The late social historian Dorothy Thompson devoted her life to researching Chartism. Through her years of meticulous research, she was able to provide new insights into and a deeper analysis of a movement, comprising millions of men and women, which created consternation for factory owners and the parliamentary representatives of the upper class.

The Dignity of Chartism is a collection of Thompson’s published essays and book reviews on the subject and also includes her musings on the strengths and flaws of some of Chartism’s key players. A lengthy chapter, co-authored with her historian and peace campaigner husband, EP Thompson, illustrates the rise and fall of Chartism in Halifax, one of the movement’s strongholds.

Thompson’s writings explain the factors leading to the rise of Chartism, its achievements, setbacks, the differences in opinions between its radical and more moderate leaders and, ultimately, its legacy.

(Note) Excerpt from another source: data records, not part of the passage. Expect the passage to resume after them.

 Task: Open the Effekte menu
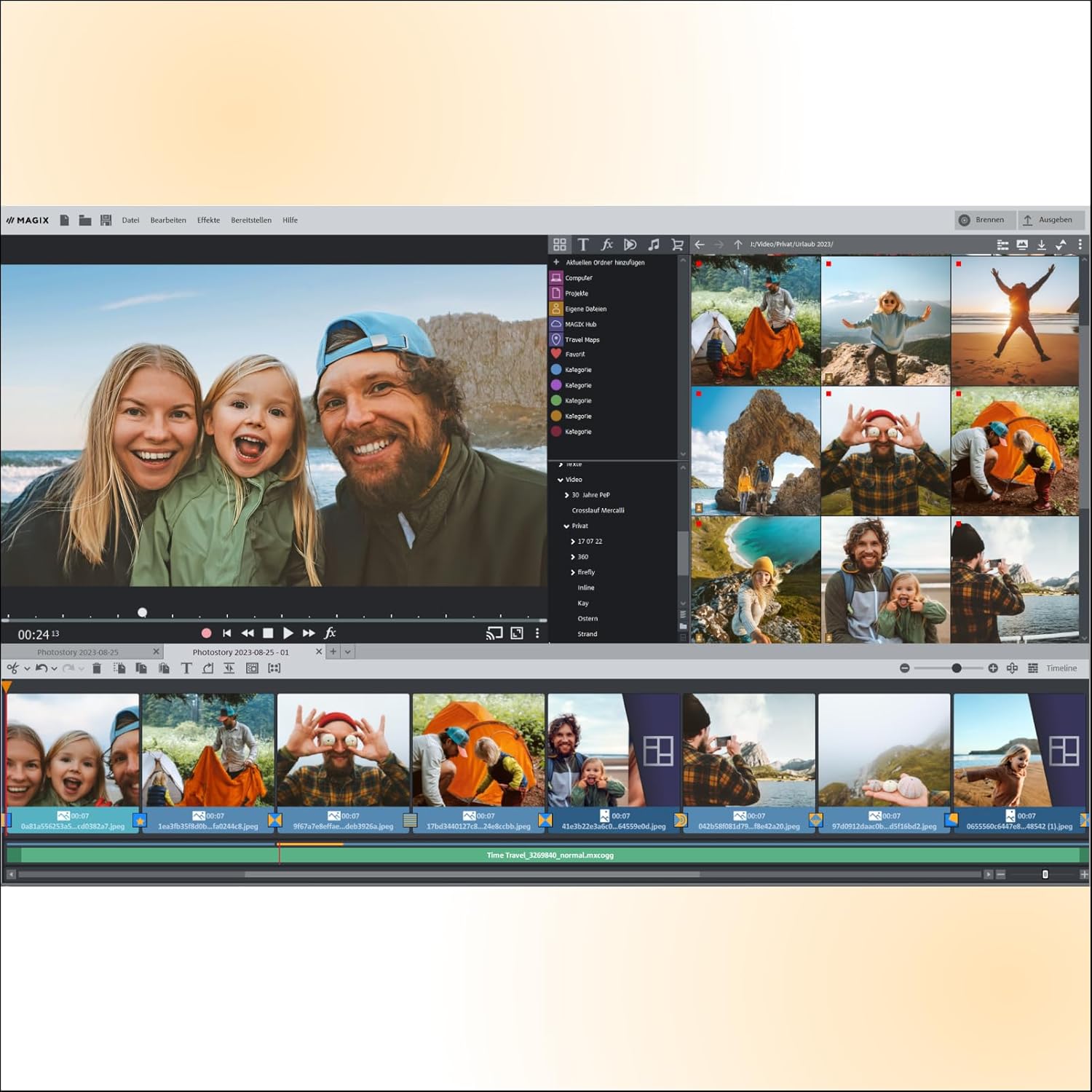coord(208,220)
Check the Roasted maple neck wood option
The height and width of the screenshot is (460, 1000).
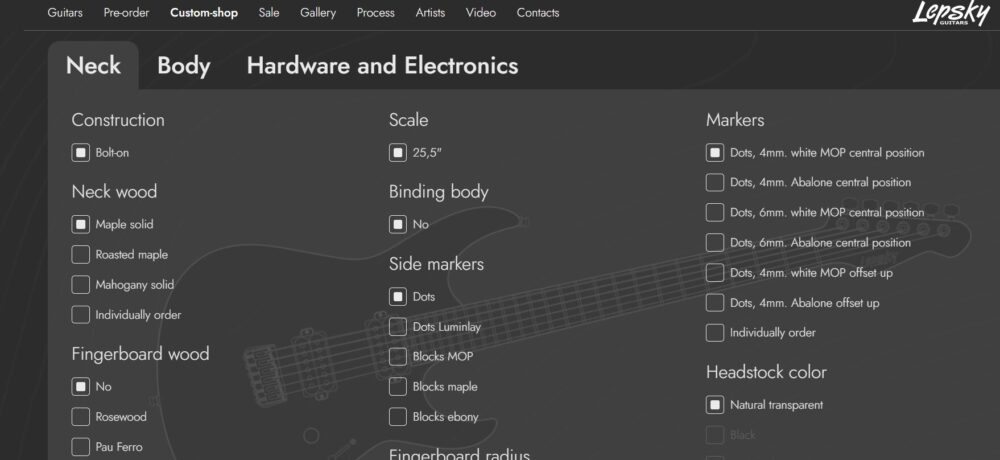[x=81, y=255]
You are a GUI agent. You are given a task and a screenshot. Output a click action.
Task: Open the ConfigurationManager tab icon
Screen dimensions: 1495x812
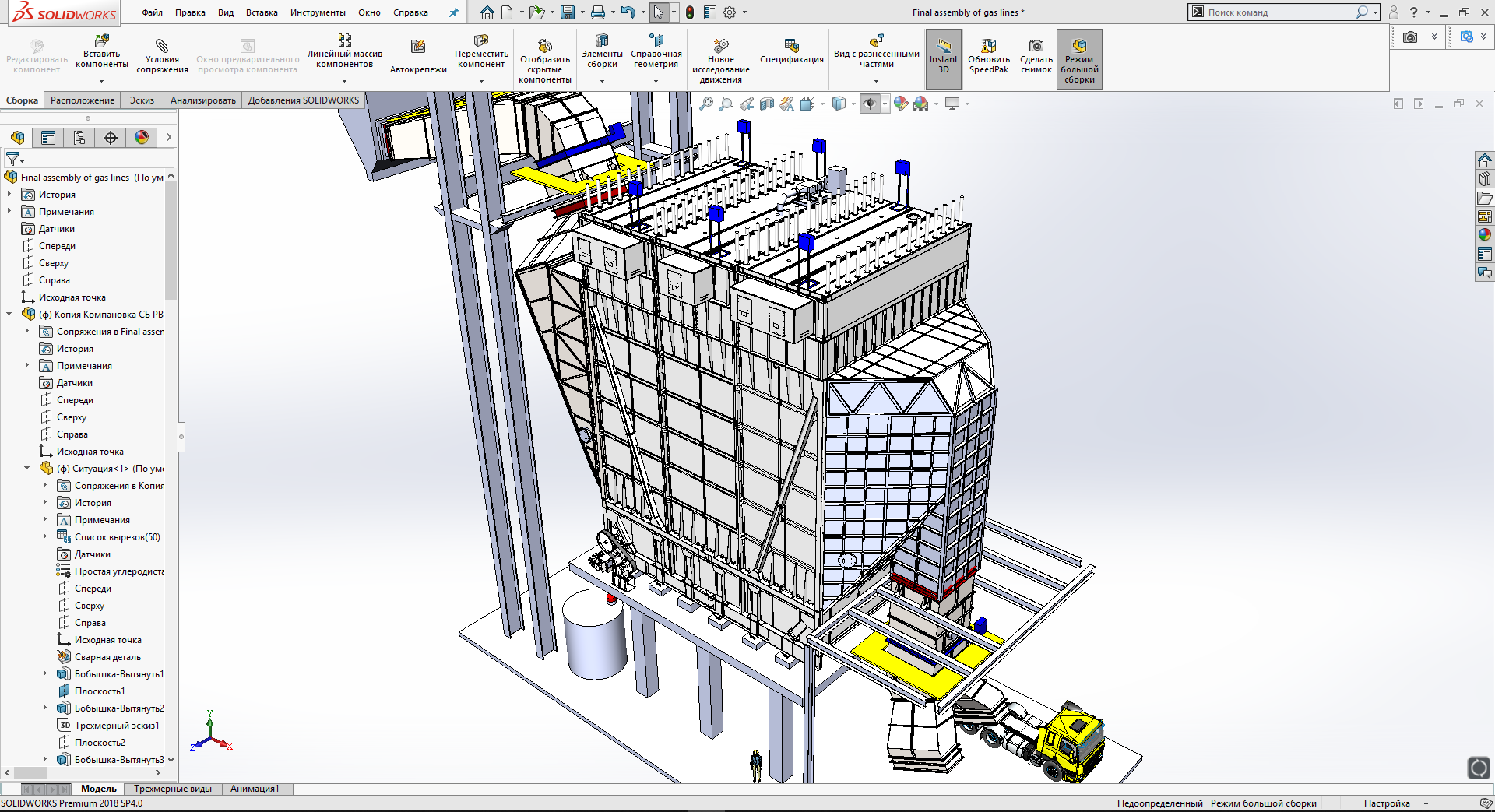[x=79, y=138]
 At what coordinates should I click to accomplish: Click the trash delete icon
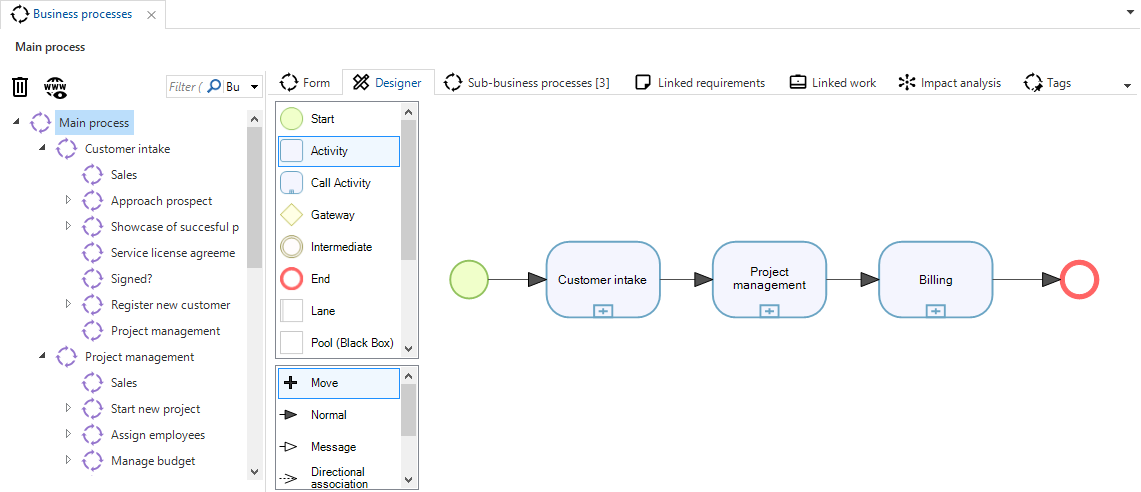(20, 87)
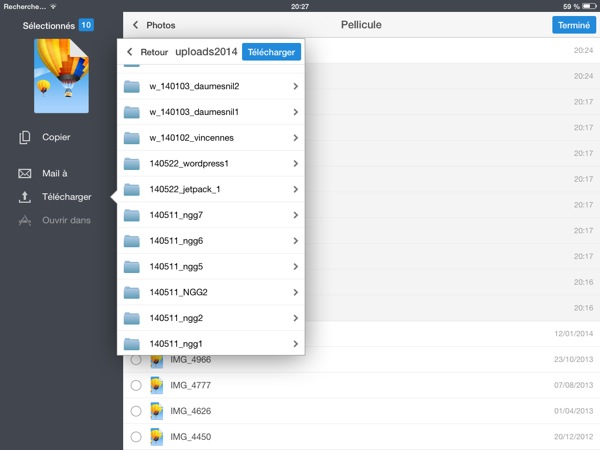Click the IMG_4966 file image icon
Viewport: 600px width, 450px height.
(x=156, y=360)
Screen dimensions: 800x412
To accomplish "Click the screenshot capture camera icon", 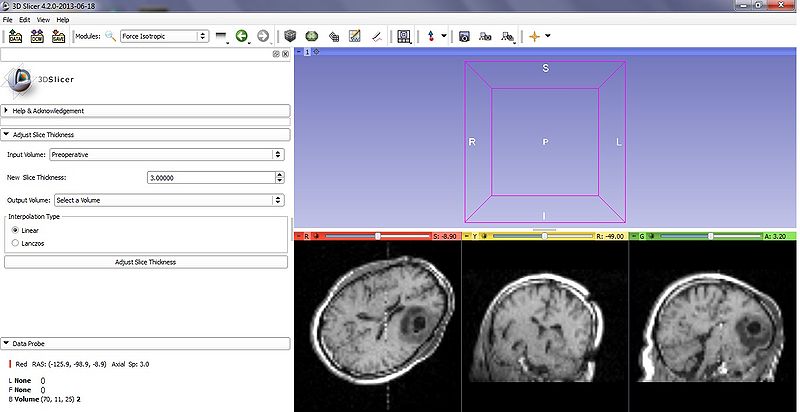I will click(464, 37).
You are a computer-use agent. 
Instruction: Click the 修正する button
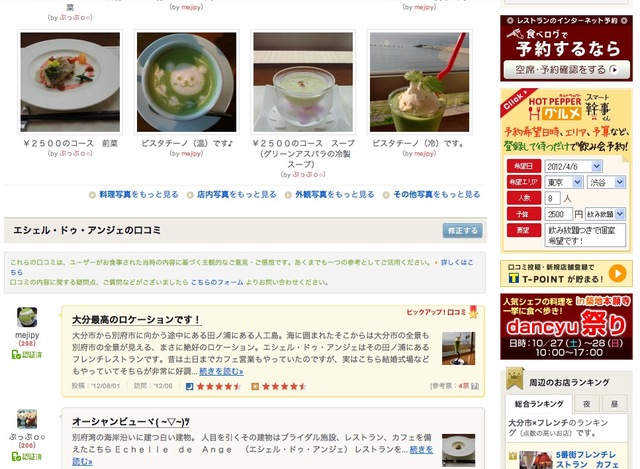(462, 231)
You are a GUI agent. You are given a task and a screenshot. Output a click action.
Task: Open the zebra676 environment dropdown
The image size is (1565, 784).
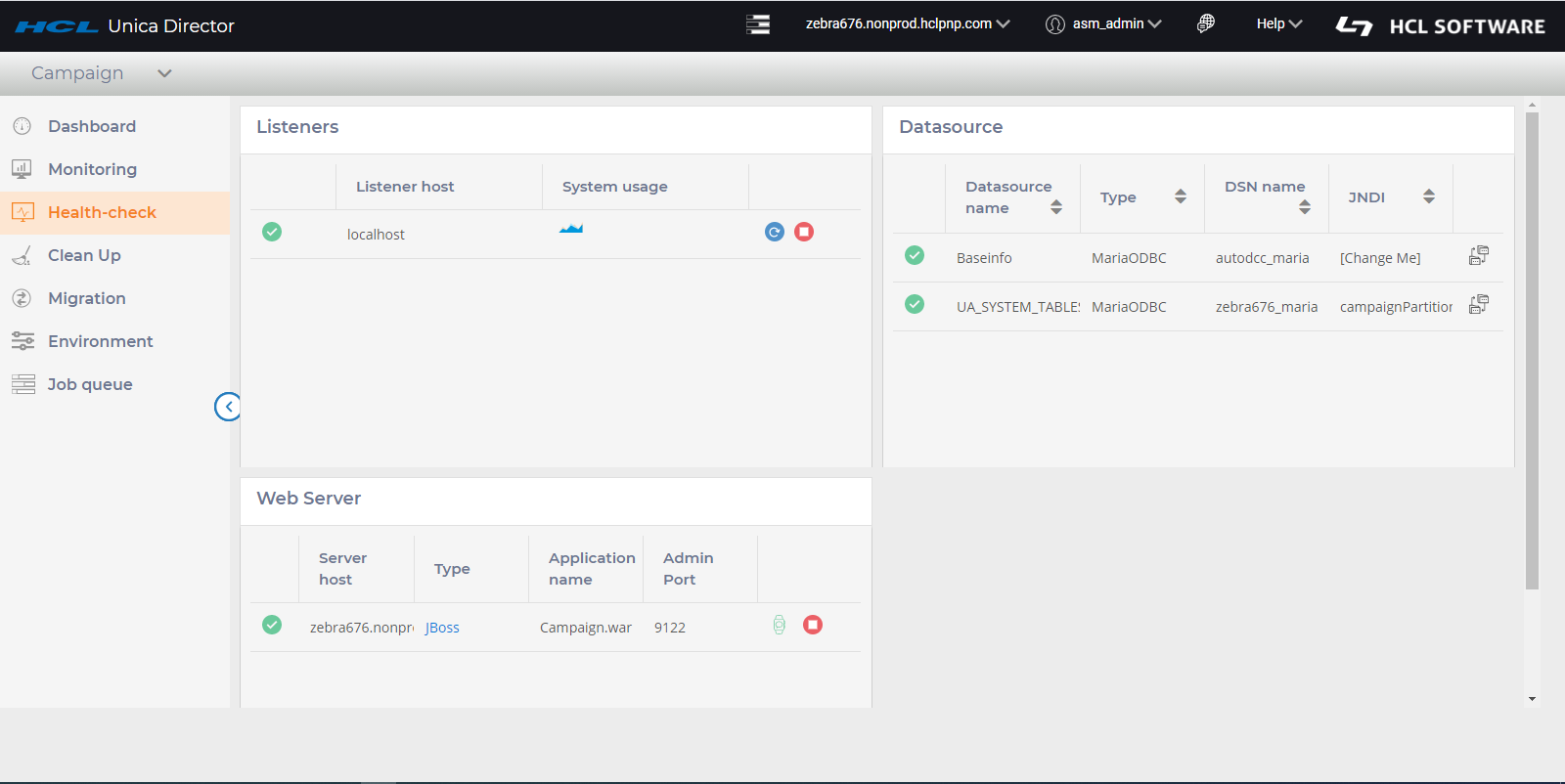tap(907, 23)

Her examination of Chartism’s aims and its leaders illuminates a working-class movement which brought dignity to the disenfranchised. Thompson explains how Chartism provided the inspiration for later activists to develop trade unions and found the Labour Party. Her writings assume a degree of knowledge of the subject and thus a reader without some background knowledge of Chartism may find certain chapters taxing.

But persistence is rewarded. It permits a greater understanding of an extraordinary historical period which followed the transition from feudalism to capitalism and the change from an individual to a socialised mode of production, where the working class cut its teeth in the first of many struggles.